Hemeroteca de El Intermedio

No todos los papas son como León XIV: Mikel Herrán recuerda cuando "fomentaban el antisemitismo y el odio para ganar poder"

En una entrega de 'Está todo inventado' que ahora recupera El Intermedio, Mikel Herrán explicaba cómo durante siglos la Iglesia tuvo "papas reaccionarios, sanguinarios, asesinos y fanáticos".

Francisco I, León XIV... los últimos papas hablan de los derechos humanos y combaten la intolerancia, pero no siempre ha sido así. A lo largo de los siglos, hubo pontífices que más que siervos de Dios parecían mercenarios de Sauron.

Es lo que Mikel Herrán contaba en su sección 'Está todo inventado', donde recordaba que en los últimos 2.000 años "ha habido papas reaccionarios, sanguinarios, asesinos y fanáticos".

El historiador partía desde la Primera Cruzada que fue proclamada por el Papa Urbano II en el 1095: "En vez de decir 'hay que acoger a los inmigrantes que vienen aquí', decía 'hay que viajar armados hasta los dientes miles de kilómetros y obligar a la gente de allí a pensar y vivir como nosotros'".

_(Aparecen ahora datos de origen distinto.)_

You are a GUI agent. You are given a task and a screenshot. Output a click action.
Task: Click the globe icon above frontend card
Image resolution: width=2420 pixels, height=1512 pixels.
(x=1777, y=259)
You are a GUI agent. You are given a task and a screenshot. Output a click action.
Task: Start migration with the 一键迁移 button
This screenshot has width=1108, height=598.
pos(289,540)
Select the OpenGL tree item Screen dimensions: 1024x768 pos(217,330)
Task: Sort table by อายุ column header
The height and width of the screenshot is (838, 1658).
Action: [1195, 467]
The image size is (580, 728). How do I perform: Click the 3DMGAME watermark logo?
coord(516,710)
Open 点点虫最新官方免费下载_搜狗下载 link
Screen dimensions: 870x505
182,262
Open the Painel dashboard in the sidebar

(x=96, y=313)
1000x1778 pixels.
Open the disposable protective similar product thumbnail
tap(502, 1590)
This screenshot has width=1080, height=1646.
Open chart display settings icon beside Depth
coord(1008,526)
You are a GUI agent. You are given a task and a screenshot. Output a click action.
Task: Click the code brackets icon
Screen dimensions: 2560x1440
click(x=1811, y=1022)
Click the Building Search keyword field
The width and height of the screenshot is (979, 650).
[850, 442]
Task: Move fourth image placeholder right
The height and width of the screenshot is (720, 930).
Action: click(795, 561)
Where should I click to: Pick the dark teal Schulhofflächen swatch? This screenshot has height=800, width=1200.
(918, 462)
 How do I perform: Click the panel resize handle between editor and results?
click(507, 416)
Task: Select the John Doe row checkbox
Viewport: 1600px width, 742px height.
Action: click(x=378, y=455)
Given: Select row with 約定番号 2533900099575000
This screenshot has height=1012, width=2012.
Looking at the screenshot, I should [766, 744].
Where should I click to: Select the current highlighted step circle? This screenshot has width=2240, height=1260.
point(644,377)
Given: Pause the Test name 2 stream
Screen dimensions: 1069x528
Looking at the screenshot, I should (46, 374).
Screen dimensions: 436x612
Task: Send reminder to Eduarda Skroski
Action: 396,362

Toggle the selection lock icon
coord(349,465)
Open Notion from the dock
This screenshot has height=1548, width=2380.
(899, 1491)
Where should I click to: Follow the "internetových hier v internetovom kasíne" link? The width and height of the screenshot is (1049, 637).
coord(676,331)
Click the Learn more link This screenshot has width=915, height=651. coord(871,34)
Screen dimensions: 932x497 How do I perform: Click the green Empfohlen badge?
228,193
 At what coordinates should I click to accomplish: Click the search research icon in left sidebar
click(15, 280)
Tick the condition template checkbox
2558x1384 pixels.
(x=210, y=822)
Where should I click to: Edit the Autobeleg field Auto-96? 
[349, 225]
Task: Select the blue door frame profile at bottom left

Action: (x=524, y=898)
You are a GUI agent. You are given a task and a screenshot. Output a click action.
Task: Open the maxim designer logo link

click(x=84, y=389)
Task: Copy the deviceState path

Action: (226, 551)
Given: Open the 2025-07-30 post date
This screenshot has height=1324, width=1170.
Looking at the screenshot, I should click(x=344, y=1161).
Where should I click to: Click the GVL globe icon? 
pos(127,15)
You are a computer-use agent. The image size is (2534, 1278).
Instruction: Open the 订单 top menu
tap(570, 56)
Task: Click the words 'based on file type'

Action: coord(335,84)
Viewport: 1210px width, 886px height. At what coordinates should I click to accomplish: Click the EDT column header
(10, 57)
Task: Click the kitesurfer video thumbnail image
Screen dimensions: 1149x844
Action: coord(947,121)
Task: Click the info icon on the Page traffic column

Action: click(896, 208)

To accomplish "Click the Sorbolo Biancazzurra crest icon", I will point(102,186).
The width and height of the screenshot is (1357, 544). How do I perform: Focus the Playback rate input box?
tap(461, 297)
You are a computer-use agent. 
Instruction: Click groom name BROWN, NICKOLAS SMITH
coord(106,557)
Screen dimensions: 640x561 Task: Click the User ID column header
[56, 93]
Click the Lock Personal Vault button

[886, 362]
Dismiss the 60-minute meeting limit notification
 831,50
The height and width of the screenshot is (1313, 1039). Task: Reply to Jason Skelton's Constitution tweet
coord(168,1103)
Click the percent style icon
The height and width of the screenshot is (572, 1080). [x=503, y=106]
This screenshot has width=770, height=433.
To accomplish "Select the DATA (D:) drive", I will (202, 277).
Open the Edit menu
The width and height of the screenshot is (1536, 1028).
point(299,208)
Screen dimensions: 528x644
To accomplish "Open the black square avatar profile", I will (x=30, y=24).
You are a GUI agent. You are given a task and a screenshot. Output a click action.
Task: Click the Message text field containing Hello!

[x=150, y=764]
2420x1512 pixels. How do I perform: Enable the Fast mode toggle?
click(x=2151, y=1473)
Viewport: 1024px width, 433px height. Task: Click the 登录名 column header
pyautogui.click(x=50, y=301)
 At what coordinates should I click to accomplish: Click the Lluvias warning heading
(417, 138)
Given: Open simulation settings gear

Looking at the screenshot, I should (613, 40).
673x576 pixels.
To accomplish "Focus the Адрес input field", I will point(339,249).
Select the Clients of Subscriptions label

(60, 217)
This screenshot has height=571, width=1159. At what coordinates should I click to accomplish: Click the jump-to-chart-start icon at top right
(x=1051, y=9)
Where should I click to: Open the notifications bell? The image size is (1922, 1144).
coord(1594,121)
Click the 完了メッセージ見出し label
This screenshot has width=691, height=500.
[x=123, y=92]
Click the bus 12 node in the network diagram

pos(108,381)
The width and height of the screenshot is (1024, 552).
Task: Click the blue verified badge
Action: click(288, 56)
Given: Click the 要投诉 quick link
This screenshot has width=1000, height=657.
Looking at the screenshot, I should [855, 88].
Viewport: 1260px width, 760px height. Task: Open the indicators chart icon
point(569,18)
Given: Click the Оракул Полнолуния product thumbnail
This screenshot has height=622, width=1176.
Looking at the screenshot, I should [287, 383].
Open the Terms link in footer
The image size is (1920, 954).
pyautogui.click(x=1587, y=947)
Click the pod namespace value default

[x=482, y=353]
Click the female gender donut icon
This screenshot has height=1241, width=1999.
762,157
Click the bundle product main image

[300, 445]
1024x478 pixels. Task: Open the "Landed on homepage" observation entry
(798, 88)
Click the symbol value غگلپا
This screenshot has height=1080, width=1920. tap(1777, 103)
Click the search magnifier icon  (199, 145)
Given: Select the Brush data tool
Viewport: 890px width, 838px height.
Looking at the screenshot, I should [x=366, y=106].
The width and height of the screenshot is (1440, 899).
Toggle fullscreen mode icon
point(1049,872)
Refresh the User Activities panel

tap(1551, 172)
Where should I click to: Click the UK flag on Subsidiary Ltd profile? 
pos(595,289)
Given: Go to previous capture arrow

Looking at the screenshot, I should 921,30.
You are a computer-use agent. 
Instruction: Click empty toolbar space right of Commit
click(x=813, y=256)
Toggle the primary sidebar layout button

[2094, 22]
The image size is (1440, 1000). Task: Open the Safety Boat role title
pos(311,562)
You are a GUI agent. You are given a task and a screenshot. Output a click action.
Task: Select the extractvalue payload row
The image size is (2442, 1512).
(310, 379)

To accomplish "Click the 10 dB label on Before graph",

A cambio, ofrecía a los cruzados una indulgencia plenaria, o la remisión de todos los pecados, teniendo en cuenta que quienes participaban en la cruzada iban a robar, saquear y matar.

También había cruzadas "de kilómetro cero", como la que proclamó el papa Inocencio III contra los cátaros. Se libró en el sur de Francia y en los Pirineos y, explicaba Mikel, "ha sido considerada un genocidio por algunos historiadores y académicos, incluyendo el que acuñó el término de genocidio". En 35 años, se calcula que unos 200.000 cátaros fueron masacrados.

Una cuestión de poder

Todo esto no era solo una cuestión de fe o intransigencia, ya que tal y como apuntaba el historiador "durante siglos el papado ha afianzado su poder a base de sembrar la discordia y la intolerancia". Durante la Edad Media, el papa tenía sus dominios como cualquier señor y "no era raro que entrase en peleas con los reyes de la cristiandad".

En esos reinos, judíos y musulmanes eran súbditos directos del rey, al que pagaban impuestos que no iban a la Iglesia. De este modo, el papado "fomentó el antisemitismo y el odio para ganar poder, dividiendo el mundo entre cristianos y no cristianos", apuntaba Mikel. De este modo, Inocencio III también decretó que musulmanes y judíos tenían que llevar marcas en el vestido para señalarles.

Si un rey no hacía lo suficiente para erradicar la herejía, el papa tenía una herramienta para amenazarle: la excomunión. Gregorio IX lo utilizó con el rey de Hungría, que cuando se negó a expulsar a los judíos y musulmanes que tenía trabajando en la administración, fue excomulgado. En aquella época, señalaba Mikel, eso "era una putada gorda, porque significaba que tus nobles no tenían obligación de obedecerte y podían rebelarse".

Finalmente, Andrés II cumplió la orden, igual que sus sucesores, y poco a poco la situación de los judíos en Hungría fue empeorando hasta acabar con su expulsión.

Esta situación se dio por toda Europa, donde la Iglesia animaba a desconfiar del que rezaba diferente. Por ello, Mikel celebraba que "el papado haya cambiado con el tiempo su política con respecto a la migración": "A ver si para dentro de otro par de siglos se animan en lo de condenar las terapias de conversión", sentenciaba.